Today I helped bury a cat.

She wasn't an extraordinary cat in any way. She didn't possess any discernible pedigree of purity or any sort of unique phenotype. Certainly, she did not lead an unusual life or exhibit any behavior. In truth, Cat was merely another feline that had come and passed the lifespan of another household cat.

But to the boy, Cat was so much more, and the loss of her utterly ordinary life created such pain in his being that I cried for him (because the boy can't cry). She was the first small yet significant life that he assumed responsibility for; the companion that provided comfort when he was grieving through the young and untimely deaths of his best friends; the forever-regal queen that lounged on the sun-soaked grass casually as she house-watched; and the warm bundle of love that kept the blues away on lonesome nights. What Cat provided wasn't anything unique in the universal experience of mankind and domestic pets, but in its own right, it was special and extraordinary in the mind of the boy. 

Death is terrifying to us as a human race. It is scary, I believe, because of its uncertainty and its permanence. What really weighs that heaviness and solemnity of death is the loss of the future. With death, no more memories can be made. No more opportunities for love, for new experiences, and for appreciation. What death robs us isn't truly the organism itself, but rather, it is the possible future of "us" that is eliminated from the equation. 

Death means that 
you 
can never make new memories with your loved one.
That you may never apologize for those mistakes
Or tell them how much you really love them.
It means the end of all future opportunities

And to us, that's deeply saddening. The condition of being human necessitates that we all experience this sort of loss as part of life, growing up, and whatnot yet we all experience it at an extremely personal and unique level. Just like that mundane and wonderfully ordinary organism we have lost, this death is not unique, but the experience is so painfully singular for each and every individual.

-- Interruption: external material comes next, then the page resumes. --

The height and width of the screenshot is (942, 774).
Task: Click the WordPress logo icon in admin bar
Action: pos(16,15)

In this way, we see so much of this played out on the wards of the hospital. To us, it may simply be another 70+ year old male presenting with end-stage renal disease or another 50 year old female recently having failed her chemotherapy sessions, but underneath all these detailed descriptors, these are boring and mundane individuals that mean the world to their loved ones. While objectively, they are just another human being trudging along in existence, they are utterly irreplaceable in the eyes of their important people. It's a strange feeling, knowing that these everyday and in some ways insignificant people matter so much to a select few. Perhaps it's strange because we must strive to balance that empathetic catharsis of loss and the aloof compartmentalization that we often implement to not invest too much emotionally. If Cat can create so much sorrow in the boy, it is logical that a loved one's death may impact so much more negatively. We are so wrapped in treating the patient that perhaps we often neglect the people who remain living. 

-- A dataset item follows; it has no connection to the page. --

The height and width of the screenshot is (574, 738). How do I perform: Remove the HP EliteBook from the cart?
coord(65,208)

As we pat down the clovered earth over Cat's grave, I look over the gorgeous view of the mountainside. It's peaceful, and though Cat is long gone from this world, it brings the boy peace that its remains overlooks such a serene resting place. I watch as he says his final goodbyes and think that perhaps many actions that we do as physicians are not for the patient alone, but we do them for the ones that remain living and involved even after our patients are long past expired. It blurs the line between the physician's responsibility to treat the patient and heal what's needed. How can we as physicians bring wholeness to those involved in the patient's illness and life? How can we provide closure and healing without overstepping the boundaries of paternalism? Perhaps, these are things that I will learn to do when the time comes and perhaps, I can do more than just treat an illness.

Perhaps, I can help heal some broken hearts.